Black Rice Risotto with Roasted Butternut Squash & Crispy Sage
27 Eki 2025
Black Rice Risotto with Roasted Butternut Squash & Crispy Sage
A creamy, dairy-free risotto made with antioxidant-rich black rice, sweet roasted butternut squash, and aromatic crispy sage.
There’s something magical about a bowl of risotto — that creamy, earthy comfort that feels like a warm hug on a cool evening. This version elevates the classic Italian dish by using black rice, also known as forbidden rice, bringing a nutty depth and a stunning dark hue to your plate.

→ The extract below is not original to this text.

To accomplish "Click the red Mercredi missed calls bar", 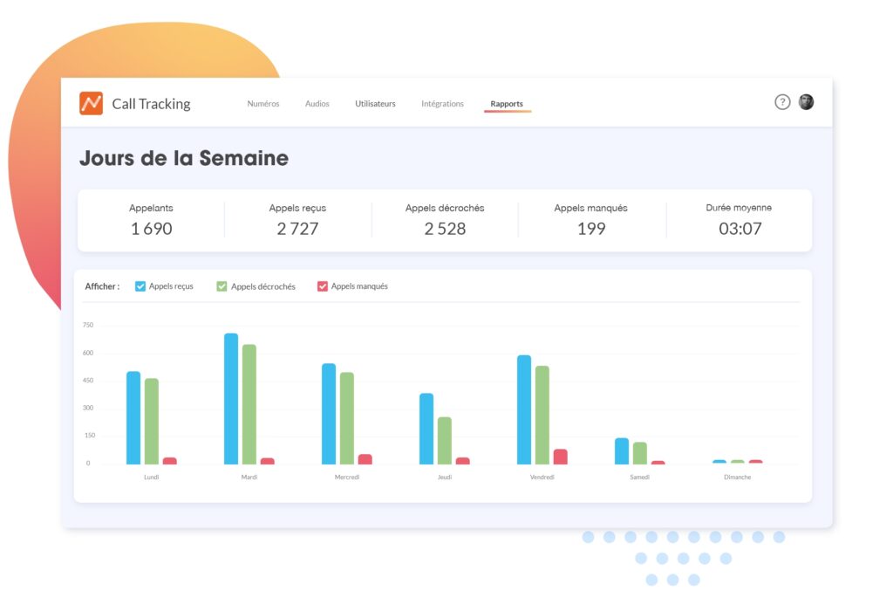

Perfectly roasted butternut squash adds natural sweetness, while crispy sage leaves introduce a fragrant, savory crunch. The result is a vegan risotto that’s both elegant enough for dinner parties and simple enough for a cozy weeknight meal.
Let’s dive into how to create this beautifully balanced dish that’s as nourishing as it is delicious.
Ingredients
- 400g butternut squash, peeled and cubed
- 150g black rice (also known as Forbidden rice)
- 1 small onion, finely chopped
- 2 cloves garlic, minced
- 800ml low-sodium vegetable broth, kept warm
- 30ml extra virgin olive oil, divided
- 10-12 fresh sage leaves
- Juice of 1/2 lemon
- Sea salt and fresh black pepper to taste
Instructions
- Preheat your oven to 200°C (400°F). On a baking sheet, toss the cubed butternut squash with 15ml of olive oil, salt, and pepper. Roast for 25-30 minutes, or until tender and lightly caramelized.
- While the squash roasts, heat another 15ml of olive oil in a large pot or Dutch oven over medium heat. Add the chopped onion and sauté for 5-7 minutes until soft and translucent.
- Add the minced garlic and cook for another minute until fragrant. Add the black rice and toast for 1-2 minutes, stirring constantly.
- Add one ladleful of warm vegetable broth to the rice, stirring until it's mostly absorbed. Continue adding the broth one ladle at a time, allowing each addition to be absorbed before adding the next. This will take about 35-40 minutes until the rice is tender but still has a slight chew.
- In the last 5 minutes of the risotto cooking, heat a small skillet over medium-high heat with a tiny drizzle of oil. Add the sage leaves and fry for 30-60 seconds until crispy. Remove and place on a paper towel to drain.
- Once the risotto is cooked, remove it from the heat. Gently stir in the roasted butternut squash cubes and the fresh lemon juice. Season to taste with salt and pepper.
- Divide the risotto between two bowls and garnish with the crispy sage leaves before serving.
Tips & Substitutions
- Make it creamy: Stir in a tablespoon of coconut milk or vegan butter at the end for extra richness.
- Swap the squash: Try roasted sweet potato or pumpkin if butternut squash isn’t available.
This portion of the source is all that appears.